Each record is to be reproduced verbatim.

━━━ GIVEN DATA

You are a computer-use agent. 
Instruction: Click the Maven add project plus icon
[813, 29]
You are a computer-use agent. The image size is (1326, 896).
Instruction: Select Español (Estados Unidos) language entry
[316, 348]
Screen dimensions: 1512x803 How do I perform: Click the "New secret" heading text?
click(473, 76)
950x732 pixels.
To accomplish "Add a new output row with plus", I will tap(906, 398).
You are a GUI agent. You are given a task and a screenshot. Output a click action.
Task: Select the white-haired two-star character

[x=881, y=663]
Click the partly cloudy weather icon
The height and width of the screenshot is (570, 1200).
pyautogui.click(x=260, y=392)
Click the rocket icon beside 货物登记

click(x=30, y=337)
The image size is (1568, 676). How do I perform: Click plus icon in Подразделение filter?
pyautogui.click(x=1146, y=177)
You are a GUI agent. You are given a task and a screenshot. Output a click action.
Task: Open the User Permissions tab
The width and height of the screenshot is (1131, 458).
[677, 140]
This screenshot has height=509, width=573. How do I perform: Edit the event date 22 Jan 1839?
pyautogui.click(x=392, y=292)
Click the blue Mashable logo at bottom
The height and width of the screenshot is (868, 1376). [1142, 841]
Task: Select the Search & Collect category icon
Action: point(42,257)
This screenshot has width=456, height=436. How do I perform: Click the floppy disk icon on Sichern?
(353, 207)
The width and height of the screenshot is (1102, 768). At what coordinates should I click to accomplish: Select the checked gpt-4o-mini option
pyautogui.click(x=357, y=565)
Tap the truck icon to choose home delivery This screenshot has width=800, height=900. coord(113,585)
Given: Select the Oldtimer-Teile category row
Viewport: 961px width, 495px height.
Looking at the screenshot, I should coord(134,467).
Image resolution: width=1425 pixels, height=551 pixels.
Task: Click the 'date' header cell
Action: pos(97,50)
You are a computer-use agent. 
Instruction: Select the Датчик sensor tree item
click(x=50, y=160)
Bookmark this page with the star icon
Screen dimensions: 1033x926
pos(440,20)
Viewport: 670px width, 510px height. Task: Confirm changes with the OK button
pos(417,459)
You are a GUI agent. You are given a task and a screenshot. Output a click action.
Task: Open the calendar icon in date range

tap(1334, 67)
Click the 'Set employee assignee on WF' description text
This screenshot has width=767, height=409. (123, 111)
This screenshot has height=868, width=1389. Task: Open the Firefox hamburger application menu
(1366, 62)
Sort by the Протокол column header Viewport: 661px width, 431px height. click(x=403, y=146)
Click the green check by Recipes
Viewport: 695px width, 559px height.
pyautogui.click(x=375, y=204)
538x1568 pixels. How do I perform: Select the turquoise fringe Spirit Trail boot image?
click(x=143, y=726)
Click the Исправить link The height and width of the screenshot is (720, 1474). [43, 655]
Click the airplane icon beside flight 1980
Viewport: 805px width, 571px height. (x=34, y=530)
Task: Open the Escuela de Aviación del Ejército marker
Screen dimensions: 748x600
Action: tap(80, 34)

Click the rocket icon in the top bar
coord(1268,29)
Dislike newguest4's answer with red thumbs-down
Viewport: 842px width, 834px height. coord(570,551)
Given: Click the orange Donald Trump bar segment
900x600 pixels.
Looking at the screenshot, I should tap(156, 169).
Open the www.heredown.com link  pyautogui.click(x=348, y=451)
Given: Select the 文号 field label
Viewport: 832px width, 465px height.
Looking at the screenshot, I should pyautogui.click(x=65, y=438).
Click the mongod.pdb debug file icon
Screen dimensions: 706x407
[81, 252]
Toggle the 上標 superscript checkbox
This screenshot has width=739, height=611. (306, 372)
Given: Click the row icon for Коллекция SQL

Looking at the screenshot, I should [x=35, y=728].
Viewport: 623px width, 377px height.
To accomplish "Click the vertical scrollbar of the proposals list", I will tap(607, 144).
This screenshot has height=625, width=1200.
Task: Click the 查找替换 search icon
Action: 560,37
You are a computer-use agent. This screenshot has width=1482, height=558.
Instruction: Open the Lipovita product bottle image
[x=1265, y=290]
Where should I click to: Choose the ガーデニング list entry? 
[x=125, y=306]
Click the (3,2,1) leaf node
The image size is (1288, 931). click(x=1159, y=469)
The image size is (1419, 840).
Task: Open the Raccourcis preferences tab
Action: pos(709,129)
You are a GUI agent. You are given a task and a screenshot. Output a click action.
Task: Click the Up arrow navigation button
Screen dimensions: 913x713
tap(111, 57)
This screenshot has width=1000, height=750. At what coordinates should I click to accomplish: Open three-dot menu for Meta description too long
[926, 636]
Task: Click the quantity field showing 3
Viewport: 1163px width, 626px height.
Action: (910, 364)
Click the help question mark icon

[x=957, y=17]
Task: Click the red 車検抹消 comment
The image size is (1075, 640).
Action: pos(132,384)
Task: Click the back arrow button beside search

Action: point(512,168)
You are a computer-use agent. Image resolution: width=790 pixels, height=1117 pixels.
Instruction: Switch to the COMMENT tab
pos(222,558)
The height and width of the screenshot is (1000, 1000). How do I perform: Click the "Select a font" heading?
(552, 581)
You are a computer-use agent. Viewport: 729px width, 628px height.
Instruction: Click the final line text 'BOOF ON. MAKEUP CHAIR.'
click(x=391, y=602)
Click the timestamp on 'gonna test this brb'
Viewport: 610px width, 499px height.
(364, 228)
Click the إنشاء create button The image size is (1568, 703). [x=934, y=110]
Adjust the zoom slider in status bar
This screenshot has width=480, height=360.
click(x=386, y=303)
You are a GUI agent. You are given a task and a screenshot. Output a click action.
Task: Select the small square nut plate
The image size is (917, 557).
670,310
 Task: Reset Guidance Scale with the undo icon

━━━━━━

OUTPUT OF THE EXERCISE
You are a computer-use agent. 
Instruction: Click the Maven add project plus icon
[813, 29]
You are a computer-use agent. The image size is (1326, 896).
Instruction: Select Español (Estados Unidos) language entry
[316, 348]
Screen dimensions: 1512x803 How do I perform: Click the "New secret" heading text?
click(473, 76)
950x732 pixels.
To accomplish "Add a new output row with plus", I will tap(906, 398).
You are a GUI agent. You are given a task and a screenshot. Output a click action.
Task: Select the white-haired two-star character

[x=881, y=663]
Click the partly cloudy weather icon
The height and width of the screenshot is (570, 1200).
pyautogui.click(x=260, y=392)
Click the rocket icon beside 货物登记

click(x=30, y=337)
The image size is (1568, 676). How do I perform: Click plus icon in Подразделение filter?
pyautogui.click(x=1146, y=177)
You are a GUI agent. You are given a task and a screenshot. Output a click action.
Task: Open the User Permissions tab
The width and height of the screenshot is (1131, 458).
[677, 140]
This screenshot has height=509, width=573. How do I perform: Edit the event date 22 Jan 1839?
pyautogui.click(x=392, y=292)
Click the blue Mashable logo at bottom
The height and width of the screenshot is (868, 1376). [1142, 841]
Task: Select the Search & Collect category icon
Action: point(42,257)
This screenshot has width=456, height=436. How do I perform: Click the floppy disk icon on Sichern?
(353, 207)
The width and height of the screenshot is (1102, 768). At what coordinates should I click to accomplish: Select the checked gpt-4o-mini option
pyautogui.click(x=357, y=565)
Tap the truck icon to choose home delivery This screenshot has width=800, height=900. coord(113,585)
Given: Select the Oldtimer-Teile category row
Viewport: 961px width, 495px height.
Looking at the screenshot, I should coord(134,467).
Image resolution: width=1425 pixels, height=551 pixels.
Task: Click the 'date' header cell
Action: pos(97,50)
You are a computer-use agent. 
Instruction: Select the Датчик sensor tree item
click(x=50, y=160)
Bookmark this page with the star icon
Screen dimensions: 1033x926
pos(440,20)
Viewport: 670px width, 510px height. Task: Confirm changes with the OK button
pos(417,459)
You are a GUI agent. You are given a task and a screenshot. Output a click action.
Task: Open the calendar icon in date range

tap(1334, 67)
Click the 'Set employee assignee on WF' description text
This screenshot has width=767, height=409. (123, 111)
This screenshot has height=868, width=1389. Task: Open the Firefox hamburger application menu
(1366, 62)
Sort by the Протокол column header Viewport: 661px width, 431px height. click(x=403, y=146)
Click the green check by Recipes
Viewport: 695px width, 559px height.
pyautogui.click(x=375, y=204)
538x1568 pixels. How do I perform: Select the turquoise fringe Spirit Trail boot image?
click(x=143, y=726)
Click the Исправить link The height and width of the screenshot is (720, 1474). [43, 655]
Click the airplane icon beside flight 1980
Viewport: 805px width, 571px height. (x=34, y=530)
Task: Open the Escuela de Aviación del Ejército marker
Screen dimensions: 748x600
Action: tap(80, 34)

Click the rocket icon in the top bar
coord(1268,29)
Dislike newguest4's answer with red thumbs-down
Viewport: 842px width, 834px height. coord(570,551)
Given: Click the orange Donald Trump bar segment
900x600 pixels.
Looking at the screenshot, I should tap(156, 169).
Open the www.heredown.com link  pyautogui.click(x=348, y=451)
Given: Select the 文号 field label
Viewport: 832px width, 465px height.
Looking at the screenshot, I should pyautogui.click(x=65, y=438).
Click the mongod.pdb debug file icon
Screen dimensions: 706x407
[81, 252]
Toggle the 上標 superscript checkbox
This screenshot has width=739, height=611. (306, 372)
Given: Click the row icon for Коллекция SQL

Looking at the screenshot, I should [x=35, y=728].
Viewport: 623px width, 377px height.
To accomplish "Click the vertical scrollbar of the proposals list", I will tap(607, 144).
This screenshot has height=625, width=1200.
Task: Click the 查找替换 search icon
Action: 560,37
You are a computer-use agent. This screenshot has width=1482, height=558.
Instruction: Open the Lipovita product bottle image
[x=1265, y=290]
Where should I click to: Choose the ガーデニング list entry? 
[x=125, y=306]
Click the (3,2,1) leaf node
The image size is (1288, 931). click(x=1159, y=469)
The image size is (1419, 840).
Task: Open the Raccourcis preferences tab
Action: pos(709,129)
You are a GUI agent. You are given a task and a screenshot. Output a click action.
Task: Click the Up arrow navigation button
Screen dimensions: 913x713
tap(111, 57)
This screenshot has width=1000, height=750. At what coordinates should I click to accomplish: Open three-dot menu for Meta description too long
[926, 636]
Task: Click the quantity field showing 3
Viewport: 1163px width, 626px height.
Action: (910, 364)
Click the help question mark icon

[x=957, y=17]
Task: Click the red 車検抹消 comment
The image size is (1075, 640).
Action: pos(132,384)
Task: Click the back arrow button beside search

Action: point(512,168)
You are a computer-use agent. Image resolution: width=790 pixels, height=1117 pixels.
Instruction: Switch to the COMMENT tab
pos(222,558)
The height and width of the screenshot is (1000, 1000). How do I perform: Click the "Select a font" heading?
(552, 581)
You are a computer-use agent. Viewport: 729px width, 628px height.
Instruction: Click the final line text 'BOOF ON. MAKEUP CHAIR.'
click(x=391, y=602)
Click the timestamp on 'gonna test this brb'
Viewport: 610px width, 499px height.
(364, 228)
Click the إنشاء create button The image size is (1568, 703). [x=934, y=110]
Adjust the zoom slider in status bar
This screenshot has width=480, height=360.
click(x=386, y=303)
You are a GUI agent. You are given a task and a screenshot. Output a click action.
Task: Select the small square nut plate
The image size is (917, 557).
670,310
 Task: Reset Guidance Scale with the undo icon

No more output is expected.